Billion dollar babies: Tech mega-deals in the works lift US stock

TikTok picks Oracle as its preferred US partner while Nvidia purchases UK-based Arm in biggest chip deal ever.

Wall Street
A street is covered in scaffolding in the financial district during the coronavirus pandemic in Manhattan, New York, United States, where some banks are recalling bankers into the office [File: Carlo Allegri/Reuters]

Wall Street’s major indexes opened higher on Monday as news of technology mega-deals in the works helped tech stocks shake off recent setbacks.

The Dow Jones Industrial Average was up 1.27 percent at 28,016.60 in mid-morning trading in New York. The S&P 500 – a gauge for the health of US retirement and college savings reports – was up 1.7 percent, while the tech-heavy Nasdaq Composite Index was 2.24 percent in the green.

Shares of Oracle Corp were up 6.71 percent after it confirmed it has struck a deal with TikTok’s Chinese parent ByteDance to become its preferred US partner. Any deal would still have to clear a US government national security review, and possibly get sign off from Chinese regulators.

US President Donald Trump, citing national security concerns, has given ByteDance until September 20 to sell TikTok’s US operations or shut them down.

A Microsoft Corp-led consortium that included Walmart was also in talks to buy TikTok’s US operations. But news broke late on Sunday that the deal had fallen apart.

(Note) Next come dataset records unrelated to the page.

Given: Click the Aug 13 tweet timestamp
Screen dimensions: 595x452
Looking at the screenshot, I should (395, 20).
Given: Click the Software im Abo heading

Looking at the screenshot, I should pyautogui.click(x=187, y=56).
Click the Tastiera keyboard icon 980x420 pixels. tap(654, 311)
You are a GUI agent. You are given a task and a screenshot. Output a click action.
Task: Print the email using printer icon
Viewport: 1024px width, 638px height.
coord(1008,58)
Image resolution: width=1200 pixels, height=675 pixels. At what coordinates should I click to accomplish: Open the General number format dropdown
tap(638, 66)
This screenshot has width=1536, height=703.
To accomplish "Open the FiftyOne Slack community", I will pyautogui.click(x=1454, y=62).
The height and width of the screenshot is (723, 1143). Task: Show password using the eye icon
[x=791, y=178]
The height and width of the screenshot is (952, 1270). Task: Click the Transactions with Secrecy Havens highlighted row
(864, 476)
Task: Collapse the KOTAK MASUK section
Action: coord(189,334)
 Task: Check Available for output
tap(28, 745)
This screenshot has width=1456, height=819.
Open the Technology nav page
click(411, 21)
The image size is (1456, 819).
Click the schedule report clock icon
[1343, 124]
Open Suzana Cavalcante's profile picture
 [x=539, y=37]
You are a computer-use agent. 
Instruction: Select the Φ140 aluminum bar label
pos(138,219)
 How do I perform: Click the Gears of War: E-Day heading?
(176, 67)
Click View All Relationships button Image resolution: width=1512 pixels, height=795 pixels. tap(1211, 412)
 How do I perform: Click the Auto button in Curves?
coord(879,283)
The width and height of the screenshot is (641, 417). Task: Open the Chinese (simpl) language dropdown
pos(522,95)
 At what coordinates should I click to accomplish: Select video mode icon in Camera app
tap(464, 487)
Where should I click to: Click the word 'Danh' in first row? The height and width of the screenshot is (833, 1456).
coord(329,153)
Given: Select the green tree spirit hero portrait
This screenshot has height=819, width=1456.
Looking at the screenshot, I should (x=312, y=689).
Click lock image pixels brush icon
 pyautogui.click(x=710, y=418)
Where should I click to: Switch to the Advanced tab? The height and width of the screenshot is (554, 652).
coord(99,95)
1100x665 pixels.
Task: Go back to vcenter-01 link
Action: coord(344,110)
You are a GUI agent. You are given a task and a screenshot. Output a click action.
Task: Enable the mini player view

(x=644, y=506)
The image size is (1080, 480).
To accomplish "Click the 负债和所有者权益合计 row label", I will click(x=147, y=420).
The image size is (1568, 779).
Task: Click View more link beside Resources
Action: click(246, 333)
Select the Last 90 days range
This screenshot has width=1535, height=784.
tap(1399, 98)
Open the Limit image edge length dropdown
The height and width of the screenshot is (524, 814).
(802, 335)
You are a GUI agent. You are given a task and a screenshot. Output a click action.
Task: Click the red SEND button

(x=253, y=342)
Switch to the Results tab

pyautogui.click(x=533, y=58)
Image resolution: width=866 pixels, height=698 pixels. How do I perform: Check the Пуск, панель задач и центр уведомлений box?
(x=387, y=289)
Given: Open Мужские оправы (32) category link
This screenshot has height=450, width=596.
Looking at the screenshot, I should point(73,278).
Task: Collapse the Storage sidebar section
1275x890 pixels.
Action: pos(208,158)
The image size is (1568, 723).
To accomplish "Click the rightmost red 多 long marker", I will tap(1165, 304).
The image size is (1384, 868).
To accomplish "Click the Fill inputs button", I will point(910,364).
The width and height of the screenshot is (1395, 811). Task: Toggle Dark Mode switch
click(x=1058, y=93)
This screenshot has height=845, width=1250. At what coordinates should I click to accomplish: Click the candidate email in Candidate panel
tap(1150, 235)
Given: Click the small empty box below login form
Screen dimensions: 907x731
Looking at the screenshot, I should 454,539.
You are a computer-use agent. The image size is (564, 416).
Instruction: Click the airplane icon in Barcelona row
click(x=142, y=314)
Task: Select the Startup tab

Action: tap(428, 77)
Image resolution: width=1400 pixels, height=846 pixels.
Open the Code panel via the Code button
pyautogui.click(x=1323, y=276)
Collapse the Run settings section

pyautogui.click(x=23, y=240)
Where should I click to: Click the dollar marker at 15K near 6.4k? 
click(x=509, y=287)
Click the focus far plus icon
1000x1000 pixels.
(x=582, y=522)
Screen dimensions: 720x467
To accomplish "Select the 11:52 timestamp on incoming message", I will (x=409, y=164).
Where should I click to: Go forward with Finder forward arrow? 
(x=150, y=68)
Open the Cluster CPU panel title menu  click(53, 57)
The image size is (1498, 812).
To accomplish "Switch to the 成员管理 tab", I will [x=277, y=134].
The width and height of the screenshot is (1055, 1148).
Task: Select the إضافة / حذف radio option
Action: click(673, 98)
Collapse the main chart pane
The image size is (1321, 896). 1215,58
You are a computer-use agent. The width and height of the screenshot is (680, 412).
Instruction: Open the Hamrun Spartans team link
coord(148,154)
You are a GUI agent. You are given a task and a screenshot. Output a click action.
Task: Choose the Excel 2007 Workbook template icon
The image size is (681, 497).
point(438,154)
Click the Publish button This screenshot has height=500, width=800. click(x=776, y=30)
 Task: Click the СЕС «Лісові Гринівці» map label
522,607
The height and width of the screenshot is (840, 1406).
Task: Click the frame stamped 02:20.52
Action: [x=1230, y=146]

Meanwhile, shares of Nvidia Corp were up 7.08 percent after it announced a $40bn deal to buy United Kingdom-based chip designer Arm from Japan’s SoftBank Group Corp.

If completed, the deal would be the chip industry’s biggest-ever merger and give a US company a serious edge in an industry at the centre of US-China tensions over global tech-supremacy.

US elections just 50 days away

With just 50 days to go until the November 3 US presidential election, US markets are coming off of a volatile week that knocked the Nasdaq Composite Index down as much as 10 percent from its highs and rocked other indexes.

Despite last week’s sharp sell-offs, analysts at Goldman Sachs say they remain optimistic that efforts to develop a coronavirus vaccine will help drive markets higher before the year is out.

“Although earnings revisions have stalled in the past month, we expect further reopening and vaccine progress will catalyze another move higher in estimates,” Goldman analysts wrote in a note on Monday.

Goldman Sachs forecasts that the S&P 500, which came within 20 points of the 3,600 year-end target before retreating, will rise to 3,600 by the end of the 2020 and 3,800 by mid-year 2021, driven by improving earnings prospects and a declining risk premium.

But while Wall Street’s fortunes may be looking up, the economic recovery on Main Street is severely lagging.

Negotiations in Congress for another round of virus-relief aid have stalled and a slew of pandemic assistance programmes are set to expire on December 31, including the CDC’s nationwide moratorium on evictions.